Her path eventually led her to a living room floor with a group that proved to be an early iteration of Reclaim the Block. Reclaim the Block was formed on the heels of the MPD150 report, a 150-year performance review of MPD that was first published in 2017, which Nezhad helped with.
Lex Horan, an organizer with Reclaim the Block, worked alongside Nezhad in those early days. Speaking personally and not on behalf of the organization, Horan said the group was just “trying to figure out how we could work together, as an all-volunteer crew, to impact the city budget.”
What started as about a dozen volunteers grew to hundreds of people showing up to City Hall to testify about policing in the city. The group helped advocate for moving $1.1 million from the police budget to create the Office of Violence Prevention. It was a small amount, but it was a start.
“Part of our demands was a 5 percent general divestment from MPD to go into … housing, community safety, whatever,” Nezhad said, “and people just laughed at us.”
Police turned out dozens of people to testify, and the police department said that a 5 percent cut would mean it drops all community programs.
But Nezhad said the murder of George Floyd and subsequent mass protests changed her and opened her eyes to what is possible.
“Then you fast forward [to now] and a 5 percent cut would have been, you know, we have people across the country saying ‘Minneapolis, why aren’t you asking for 50 percent?’” she said.
For the people
Many of Nezhad’s proposals center on community involvement.
“Sheila has real faith in people and their capacity to solve their own problems,” Levins Morales said.
She first really learned how to read budgets as a member of Reclaim the Block.
“She’s deeply a budget nerd and a policy nerd, but in a way that never to me feels disconnected from real people’s lives,” Horan said.

(Stored records)

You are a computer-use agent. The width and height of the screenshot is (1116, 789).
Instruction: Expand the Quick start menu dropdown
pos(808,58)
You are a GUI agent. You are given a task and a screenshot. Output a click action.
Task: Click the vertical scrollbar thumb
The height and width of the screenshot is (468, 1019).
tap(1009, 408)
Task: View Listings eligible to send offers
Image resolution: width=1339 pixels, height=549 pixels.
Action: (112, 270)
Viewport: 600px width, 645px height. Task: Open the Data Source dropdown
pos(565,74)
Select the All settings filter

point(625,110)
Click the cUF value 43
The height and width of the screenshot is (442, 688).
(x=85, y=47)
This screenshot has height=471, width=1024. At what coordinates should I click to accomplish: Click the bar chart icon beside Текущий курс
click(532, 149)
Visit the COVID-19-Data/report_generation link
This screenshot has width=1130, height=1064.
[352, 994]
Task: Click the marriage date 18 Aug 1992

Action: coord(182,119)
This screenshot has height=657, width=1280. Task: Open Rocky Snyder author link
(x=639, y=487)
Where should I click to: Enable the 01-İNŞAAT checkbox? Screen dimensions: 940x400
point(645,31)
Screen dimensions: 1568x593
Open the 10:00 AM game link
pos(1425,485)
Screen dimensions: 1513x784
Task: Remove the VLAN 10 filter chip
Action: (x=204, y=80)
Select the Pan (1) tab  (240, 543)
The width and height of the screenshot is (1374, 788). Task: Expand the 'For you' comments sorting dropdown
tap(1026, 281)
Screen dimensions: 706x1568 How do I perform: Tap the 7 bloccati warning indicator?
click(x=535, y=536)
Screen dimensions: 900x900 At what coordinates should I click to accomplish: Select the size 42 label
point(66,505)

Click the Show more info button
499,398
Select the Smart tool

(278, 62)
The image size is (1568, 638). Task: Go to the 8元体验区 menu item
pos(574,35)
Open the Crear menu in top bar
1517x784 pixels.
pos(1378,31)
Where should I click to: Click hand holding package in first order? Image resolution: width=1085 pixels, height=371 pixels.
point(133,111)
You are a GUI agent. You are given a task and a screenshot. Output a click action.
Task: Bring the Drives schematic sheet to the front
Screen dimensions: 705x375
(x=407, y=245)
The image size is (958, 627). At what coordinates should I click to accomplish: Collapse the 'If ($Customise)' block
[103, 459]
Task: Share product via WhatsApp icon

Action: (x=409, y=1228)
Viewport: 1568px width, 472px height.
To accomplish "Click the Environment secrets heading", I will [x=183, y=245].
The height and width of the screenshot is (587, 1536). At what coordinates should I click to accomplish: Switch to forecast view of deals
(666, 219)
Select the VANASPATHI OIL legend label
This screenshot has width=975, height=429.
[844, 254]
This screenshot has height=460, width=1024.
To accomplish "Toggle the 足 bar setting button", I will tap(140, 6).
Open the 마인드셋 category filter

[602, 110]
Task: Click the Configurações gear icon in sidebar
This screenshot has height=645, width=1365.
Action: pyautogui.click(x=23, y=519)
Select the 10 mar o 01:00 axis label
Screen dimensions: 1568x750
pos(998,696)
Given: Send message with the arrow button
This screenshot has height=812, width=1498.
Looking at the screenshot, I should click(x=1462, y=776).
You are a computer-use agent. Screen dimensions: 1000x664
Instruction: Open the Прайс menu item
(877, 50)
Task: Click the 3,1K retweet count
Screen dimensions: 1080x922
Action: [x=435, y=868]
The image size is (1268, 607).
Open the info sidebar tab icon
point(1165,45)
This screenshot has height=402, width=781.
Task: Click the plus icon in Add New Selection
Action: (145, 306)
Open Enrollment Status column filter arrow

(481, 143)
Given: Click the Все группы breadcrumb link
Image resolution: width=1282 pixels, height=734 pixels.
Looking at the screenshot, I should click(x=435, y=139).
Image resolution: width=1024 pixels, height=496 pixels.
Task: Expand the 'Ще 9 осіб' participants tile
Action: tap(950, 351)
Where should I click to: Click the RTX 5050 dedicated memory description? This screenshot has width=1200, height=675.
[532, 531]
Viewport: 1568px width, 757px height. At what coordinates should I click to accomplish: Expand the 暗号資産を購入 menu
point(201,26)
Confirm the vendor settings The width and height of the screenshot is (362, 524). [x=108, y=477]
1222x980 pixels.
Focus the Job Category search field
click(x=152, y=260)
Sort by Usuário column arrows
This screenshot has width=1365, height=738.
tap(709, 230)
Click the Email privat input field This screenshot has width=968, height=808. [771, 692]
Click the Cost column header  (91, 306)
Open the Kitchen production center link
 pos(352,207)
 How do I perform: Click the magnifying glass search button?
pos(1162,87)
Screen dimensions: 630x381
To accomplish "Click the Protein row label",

→ Study questions:
A) Name every person whose words are directly quoted, in quotation marks, in the text about Reclaim the Block.
B) According to the text about Reclaim the Block, how much money did the group help move from the police budget, and what was it used to create?
C) For each statement, answer yes or no to whether the text about Reclaim the Block agrees, and quote the words that decide it:
(i) The MPD150 report was first published in 2017.
(ii) Reclaim the Block began with about a hundred volunteers.
(iii) The police department said a 5 percent cut would mean dropping all community programs.

→ Outputs for the tasks:
A)
Lex Horan
Nezhad
Levins Morales

B) $1.1 million, to create the Office of Violence Prevention.

C)
(i) Yes: "first published in 2017"
(ii) No: "What started as about a dozen volunteers"
(iii) Yes: "the police department said that a 5 percent cut would mean it drops all community programs"